Contributing

See also

Django and RabbitMQ in the Software Development Handbook

Setup

  1. Install PostgreSQL and RabbitMQ

  2. Create a Python 3.11 virtual environment

  3. Install development dependencies:

    pip install pip-tools
    pip-sync requirements_dev.txt
    
  4. Set up the git pre-commit hook:

    pre-commit install
    
  5. Create the database (your user should have access without requiring a password):

    createdb kingfisher_process
    
  6. Run database migrations:

    ./manage.py migrate
    

Development

The default values in the settings.py file should be appropriate as-is. You can override them by setting Environment variables.

  • Run the server (API):

    ./manage.py runserver
    
  • Run tests:

    ./manage.py test
    

API documentation

See also

API

If you edit views.py, regenerate the OpenAPI document by running the server and:

curl http://127.0.0.1:8000/api/schema/ -o docs/_static/openapi.yaml

Database concurrency

Kingfisher Process works concurrently. As such, it is important to understand Transaction Isolation and Explicit Locking, to guarantee that work isn’t duplicated or missed. As appropriate:

  • Use optimistic locking to not overwrite data, for example:

    updated = Collection.objects.filter(pk=collection.pk, completed_at=None).update(completed_at=Now())
    
  • Use optimistic locking to not repeat work, for example:

    updated = Collection.objects.filter(pk=collection.pk, compilation_started=False).update(compilation_started=True)
    if not updated:
        return
    
  • Specify which fields to save on a Collection instance

  • Lock rows using SELECT … FOR UPDATE on the collection table

Message broker patterns

Enterprise Integration Patterns describes many patterns used in this project and in RabbitMQ. We use:

  • Process Manager: The collection’s configuration determines how messages are routed through a series of steps. See also Routing Slip.
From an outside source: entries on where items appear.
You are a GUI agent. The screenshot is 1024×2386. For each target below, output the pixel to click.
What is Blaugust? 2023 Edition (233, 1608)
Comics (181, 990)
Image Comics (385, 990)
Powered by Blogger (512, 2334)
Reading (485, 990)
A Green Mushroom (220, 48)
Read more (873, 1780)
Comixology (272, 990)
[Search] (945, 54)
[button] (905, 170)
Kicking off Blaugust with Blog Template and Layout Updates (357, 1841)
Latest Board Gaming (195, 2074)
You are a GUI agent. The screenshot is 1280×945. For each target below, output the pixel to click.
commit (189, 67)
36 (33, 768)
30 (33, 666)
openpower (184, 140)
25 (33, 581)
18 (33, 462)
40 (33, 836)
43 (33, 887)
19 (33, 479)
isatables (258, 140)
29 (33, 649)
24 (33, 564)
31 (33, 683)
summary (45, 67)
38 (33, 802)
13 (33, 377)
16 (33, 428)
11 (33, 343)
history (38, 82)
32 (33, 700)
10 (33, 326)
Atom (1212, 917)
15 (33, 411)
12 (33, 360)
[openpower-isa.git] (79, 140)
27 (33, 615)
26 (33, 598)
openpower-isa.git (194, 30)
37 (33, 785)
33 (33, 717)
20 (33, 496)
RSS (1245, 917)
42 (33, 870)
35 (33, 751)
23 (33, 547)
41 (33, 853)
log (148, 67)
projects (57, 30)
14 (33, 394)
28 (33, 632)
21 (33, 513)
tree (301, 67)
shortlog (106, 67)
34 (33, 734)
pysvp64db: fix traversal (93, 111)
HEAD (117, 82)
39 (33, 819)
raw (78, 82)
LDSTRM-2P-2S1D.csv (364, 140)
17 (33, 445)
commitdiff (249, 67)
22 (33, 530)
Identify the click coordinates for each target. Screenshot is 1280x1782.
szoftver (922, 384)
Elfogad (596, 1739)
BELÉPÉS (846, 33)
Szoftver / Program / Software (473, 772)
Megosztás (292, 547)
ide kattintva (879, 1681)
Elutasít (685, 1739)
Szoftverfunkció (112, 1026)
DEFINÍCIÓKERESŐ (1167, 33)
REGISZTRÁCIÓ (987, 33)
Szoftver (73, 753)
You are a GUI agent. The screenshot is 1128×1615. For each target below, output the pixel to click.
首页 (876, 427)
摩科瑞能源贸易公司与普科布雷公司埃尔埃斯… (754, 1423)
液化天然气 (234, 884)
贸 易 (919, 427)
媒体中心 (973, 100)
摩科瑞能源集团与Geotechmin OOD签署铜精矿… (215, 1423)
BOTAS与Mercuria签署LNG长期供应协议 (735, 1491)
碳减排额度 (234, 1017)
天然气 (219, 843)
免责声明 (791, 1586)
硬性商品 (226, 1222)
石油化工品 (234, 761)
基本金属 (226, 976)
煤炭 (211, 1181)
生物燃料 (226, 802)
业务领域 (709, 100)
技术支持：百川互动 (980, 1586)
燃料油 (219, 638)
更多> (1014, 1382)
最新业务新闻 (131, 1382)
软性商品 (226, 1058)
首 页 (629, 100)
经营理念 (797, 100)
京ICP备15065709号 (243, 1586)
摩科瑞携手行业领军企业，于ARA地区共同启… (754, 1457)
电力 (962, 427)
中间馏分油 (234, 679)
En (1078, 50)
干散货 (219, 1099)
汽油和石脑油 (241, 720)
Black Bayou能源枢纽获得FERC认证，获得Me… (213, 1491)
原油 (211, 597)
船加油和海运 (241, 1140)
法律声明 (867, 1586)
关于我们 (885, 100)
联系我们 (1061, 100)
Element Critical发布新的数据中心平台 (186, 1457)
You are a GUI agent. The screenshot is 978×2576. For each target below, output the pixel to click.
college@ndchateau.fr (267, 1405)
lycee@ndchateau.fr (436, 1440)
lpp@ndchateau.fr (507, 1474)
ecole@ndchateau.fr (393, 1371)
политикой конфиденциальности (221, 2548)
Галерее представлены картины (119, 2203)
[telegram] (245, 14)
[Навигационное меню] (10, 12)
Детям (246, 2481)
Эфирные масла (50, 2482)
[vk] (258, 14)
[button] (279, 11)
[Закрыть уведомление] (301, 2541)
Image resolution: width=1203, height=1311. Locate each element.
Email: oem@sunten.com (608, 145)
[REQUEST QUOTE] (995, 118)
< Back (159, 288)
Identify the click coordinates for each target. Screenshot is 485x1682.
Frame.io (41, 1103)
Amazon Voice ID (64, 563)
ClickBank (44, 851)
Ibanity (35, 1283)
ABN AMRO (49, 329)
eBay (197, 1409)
  • Idempotent Receiver: Each worker should be able to safely receive the same message multiple times.

  • Claim Check: Instead of putting OCDS data in messages, we write it to disk and put a claim check in messages.

  • Splitter: For example, one message to load a large file (e.g. record package) might lead to many messages to process each part of the file (e.g. record).

  • Aggregator: For example, the step to merge releases from release packages needs to wait for loading to be completed.

History

Legacy database

Kingfisher Process was rewritten to use Django and RabbitMQ, instead of Flask and SQLAlchemy.

You can compare models.py to the output of:

env DATABASE_URL=postgresql://user@host/dbname ./manage.py inspectdb

Note

Although OCP typically uses an en_US.UTF-8 collation, the database has an en_GB.UTF-8 collation, for no particular reason.